Colapsos cámara en mano
En una película, el plano secuencia –ese recurso que permite narrar de modo continuo, sin cortes, a través de estudiados movimientos de la cámara– puede habilitar el más desenfrenado artificio (un director diciendo “aquí estoy yo”) o el más radical intento de conectar la representación con el mundo de lo real. Orson Welles dejó su firma en el trepidante plano secuencia que inaugura Sed de mal. En el extremo opuesto, Flaherty optó por retirarse para que la cámara, también en plano secuencia, capturase sin demasiados artificios la vida del protagonista de Nanuk el esquimal. Pensé en todo esto días atrás cuando, impelida por las imágenes que no paran de llegar de Francia, revisé dos producciones recientes realizadas en ese país.
Una es la serie El colapso, presentada en 2019. Ocho episodios de poco menos de media hora cada uno, filmados en estricto plano secuencia. Cada capítulo enfoca un aspecto particular de una hipotética catástrofe general. El motor narrativo: por razones no explicitadas, algo de lo que ordena nuestro complejo sistema civilizatorio deja de funcionar y los habitantes de a pie quedan, para decirlo en términos barriales, pedaleando el aire. Desesperan los operarios de una central nuclear a la que ya nadie puede controlar, los empleados de un supermercado al que todo el mundo quiere saquear, el cuidador de un geriátrico que queda olvidado a la buena de un Dios ausente.

◆ Qué hacer ◆
a) Reproduce textualmente el pasaje del texto sobre el plano secuencia que arranca con "Una es la serie" y sigue hasta "un Dios ausente.".
b) Prolonga el texto sobre el plano secuencia y la serie El colapso a partir del punto en que termina.
Los ítems son ajenos a lo que aquí se pide.

◆ Ítems mostrados ◆
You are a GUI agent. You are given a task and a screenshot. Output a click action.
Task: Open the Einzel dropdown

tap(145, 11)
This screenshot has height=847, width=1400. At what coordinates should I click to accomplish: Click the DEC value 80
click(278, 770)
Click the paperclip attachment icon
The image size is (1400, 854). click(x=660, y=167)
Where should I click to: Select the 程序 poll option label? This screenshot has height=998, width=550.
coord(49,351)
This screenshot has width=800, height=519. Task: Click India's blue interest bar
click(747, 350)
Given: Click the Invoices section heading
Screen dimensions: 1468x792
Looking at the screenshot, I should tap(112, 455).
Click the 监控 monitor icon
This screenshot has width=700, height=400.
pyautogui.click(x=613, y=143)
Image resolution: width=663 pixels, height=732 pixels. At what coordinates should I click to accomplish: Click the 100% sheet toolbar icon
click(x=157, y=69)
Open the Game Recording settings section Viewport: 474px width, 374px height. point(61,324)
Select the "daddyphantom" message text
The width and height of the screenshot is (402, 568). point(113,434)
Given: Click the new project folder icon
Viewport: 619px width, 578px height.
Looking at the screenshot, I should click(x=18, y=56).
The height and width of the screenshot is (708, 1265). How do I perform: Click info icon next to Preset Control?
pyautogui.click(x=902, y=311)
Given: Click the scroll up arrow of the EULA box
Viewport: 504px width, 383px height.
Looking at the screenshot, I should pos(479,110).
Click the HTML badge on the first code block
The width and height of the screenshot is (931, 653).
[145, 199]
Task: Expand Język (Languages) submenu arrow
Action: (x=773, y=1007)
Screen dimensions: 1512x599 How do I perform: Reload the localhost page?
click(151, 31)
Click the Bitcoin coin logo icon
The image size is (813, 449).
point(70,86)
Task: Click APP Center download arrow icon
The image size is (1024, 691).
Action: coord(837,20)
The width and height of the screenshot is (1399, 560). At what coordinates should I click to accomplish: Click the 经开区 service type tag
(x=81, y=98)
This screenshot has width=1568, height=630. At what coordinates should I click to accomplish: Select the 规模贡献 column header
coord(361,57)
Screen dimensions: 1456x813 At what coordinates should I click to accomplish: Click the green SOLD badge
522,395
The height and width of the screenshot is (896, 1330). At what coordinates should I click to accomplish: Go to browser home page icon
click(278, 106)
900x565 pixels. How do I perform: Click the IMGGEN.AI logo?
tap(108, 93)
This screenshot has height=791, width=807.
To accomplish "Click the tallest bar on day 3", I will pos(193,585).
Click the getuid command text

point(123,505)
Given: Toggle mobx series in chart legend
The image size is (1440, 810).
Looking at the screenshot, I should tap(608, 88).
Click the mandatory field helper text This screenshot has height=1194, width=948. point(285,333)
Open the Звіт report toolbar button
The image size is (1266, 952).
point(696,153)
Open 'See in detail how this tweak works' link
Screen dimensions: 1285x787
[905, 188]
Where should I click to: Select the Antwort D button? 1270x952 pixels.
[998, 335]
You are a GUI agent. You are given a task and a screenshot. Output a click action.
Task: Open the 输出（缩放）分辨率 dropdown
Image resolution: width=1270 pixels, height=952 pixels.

◆ Respuestas ◆
a)
Una es la serie El colapso, presentada en 2019. Ocho episodios de poco menos de media hora cada uno, filmados en estricto plano secuencia. Cada capítulo enfoca un aspecto particular de una hipotética catástrofe general. El motor narrativo: por razones no explicitadas, algo de lo que ordena nuestro complejo sistema civilizatorio deja de funcionar y los habitantes de a pie quedan, para decirlo en términos barriales, pedaleando el aire. Desesperan los operarios de una central nuclear a la que ya nadie puede controlar, los empleados de un supermercado al que todo el mundo quiere saquear, el cuidador de un geriátrico que queda olvidado a la buena de un Dios ausente.

b)
La serie posee la rara hipnosis de la angustia. Lo que cuenta es insoportable, el plano secuencia –ni un mísero corte– le da un tono casi documental; sabemos que estamos viendo ficción, pero que las postales del fin de esta era podrían ser muy parecidas.
El colapso se estrenó antes de que estallara la pandemia de Covid 19, y en cada uno de sus capítulos sobrevuela la incertidumbre –ya olvidada– que nos atenazó por aquellos días. Sobrevuela también una sospecha: la orgullosa, sofisticada y por momentos avasallante civilización que nos contiene bien podría tener pies de barro. Un núcleo de fragilidad enquistado en la que se supone su mayor fortaleza: las inasibles redes de electricidad, algoritmos, acumulación de datos interdependientes, abigarrados y opacos para la mayoría de las personas. Si una de esas piezas falla y su error se arrastra y se convierte en cadena, vendaval, alud... ¿a dónde podría ir a parar la cotidiana rueda de nuestros días?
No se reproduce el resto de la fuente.